---------- Record excerpts
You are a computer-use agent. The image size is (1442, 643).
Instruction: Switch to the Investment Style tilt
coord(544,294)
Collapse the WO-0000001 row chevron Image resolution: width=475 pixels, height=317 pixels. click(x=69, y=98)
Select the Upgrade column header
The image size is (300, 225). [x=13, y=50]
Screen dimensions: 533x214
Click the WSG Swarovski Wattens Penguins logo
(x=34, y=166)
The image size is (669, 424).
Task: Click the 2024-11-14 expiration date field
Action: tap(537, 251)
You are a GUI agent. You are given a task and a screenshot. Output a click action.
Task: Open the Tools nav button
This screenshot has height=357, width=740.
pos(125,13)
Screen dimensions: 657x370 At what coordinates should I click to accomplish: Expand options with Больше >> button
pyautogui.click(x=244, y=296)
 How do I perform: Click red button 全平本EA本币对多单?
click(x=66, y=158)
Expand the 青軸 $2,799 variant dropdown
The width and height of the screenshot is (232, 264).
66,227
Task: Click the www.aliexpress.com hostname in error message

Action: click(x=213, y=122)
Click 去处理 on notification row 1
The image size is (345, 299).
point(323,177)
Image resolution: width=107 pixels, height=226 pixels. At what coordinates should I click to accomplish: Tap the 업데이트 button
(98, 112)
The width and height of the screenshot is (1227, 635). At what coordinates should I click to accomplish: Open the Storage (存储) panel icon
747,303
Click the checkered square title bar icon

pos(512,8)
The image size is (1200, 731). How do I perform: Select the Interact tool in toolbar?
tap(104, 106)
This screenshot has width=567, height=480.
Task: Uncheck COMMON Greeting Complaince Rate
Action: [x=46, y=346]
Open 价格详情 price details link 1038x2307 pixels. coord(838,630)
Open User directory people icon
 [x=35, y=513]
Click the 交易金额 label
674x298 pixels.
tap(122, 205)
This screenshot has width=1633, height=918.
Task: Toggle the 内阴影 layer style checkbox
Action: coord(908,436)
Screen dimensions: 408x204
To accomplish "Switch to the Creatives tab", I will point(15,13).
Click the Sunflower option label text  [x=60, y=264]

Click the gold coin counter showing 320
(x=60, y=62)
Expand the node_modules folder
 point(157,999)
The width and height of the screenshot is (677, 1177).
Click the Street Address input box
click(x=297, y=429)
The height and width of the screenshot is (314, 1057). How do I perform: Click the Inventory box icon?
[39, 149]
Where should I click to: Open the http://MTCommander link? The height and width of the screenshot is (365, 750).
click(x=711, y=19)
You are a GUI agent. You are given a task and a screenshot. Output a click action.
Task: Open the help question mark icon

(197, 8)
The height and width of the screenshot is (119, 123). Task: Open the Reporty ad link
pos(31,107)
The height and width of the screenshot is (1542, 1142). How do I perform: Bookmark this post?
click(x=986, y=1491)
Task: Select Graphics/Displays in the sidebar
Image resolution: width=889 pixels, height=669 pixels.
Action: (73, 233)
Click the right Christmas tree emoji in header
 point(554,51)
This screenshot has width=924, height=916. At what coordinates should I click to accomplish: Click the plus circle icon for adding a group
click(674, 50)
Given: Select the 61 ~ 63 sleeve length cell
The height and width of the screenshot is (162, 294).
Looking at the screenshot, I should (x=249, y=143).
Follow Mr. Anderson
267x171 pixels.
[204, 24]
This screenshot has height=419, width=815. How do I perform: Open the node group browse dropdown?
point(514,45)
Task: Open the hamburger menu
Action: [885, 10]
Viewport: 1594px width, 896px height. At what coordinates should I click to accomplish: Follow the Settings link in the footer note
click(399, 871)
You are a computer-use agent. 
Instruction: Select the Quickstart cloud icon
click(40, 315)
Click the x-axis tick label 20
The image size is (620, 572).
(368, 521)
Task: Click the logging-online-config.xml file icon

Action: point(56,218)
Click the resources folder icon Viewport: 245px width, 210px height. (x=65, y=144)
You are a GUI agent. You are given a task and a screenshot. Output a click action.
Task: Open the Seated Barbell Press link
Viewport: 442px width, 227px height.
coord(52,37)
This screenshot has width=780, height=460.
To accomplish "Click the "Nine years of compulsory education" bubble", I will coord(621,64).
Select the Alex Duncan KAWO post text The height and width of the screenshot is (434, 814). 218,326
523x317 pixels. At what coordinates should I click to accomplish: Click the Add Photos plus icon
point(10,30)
--------------------
## Task objective
Extract each line from the listing that holds the word "computer".

## Exercise output
You are a computer-use agent. The image size is (1442, 643).
You are a computer-use agent. 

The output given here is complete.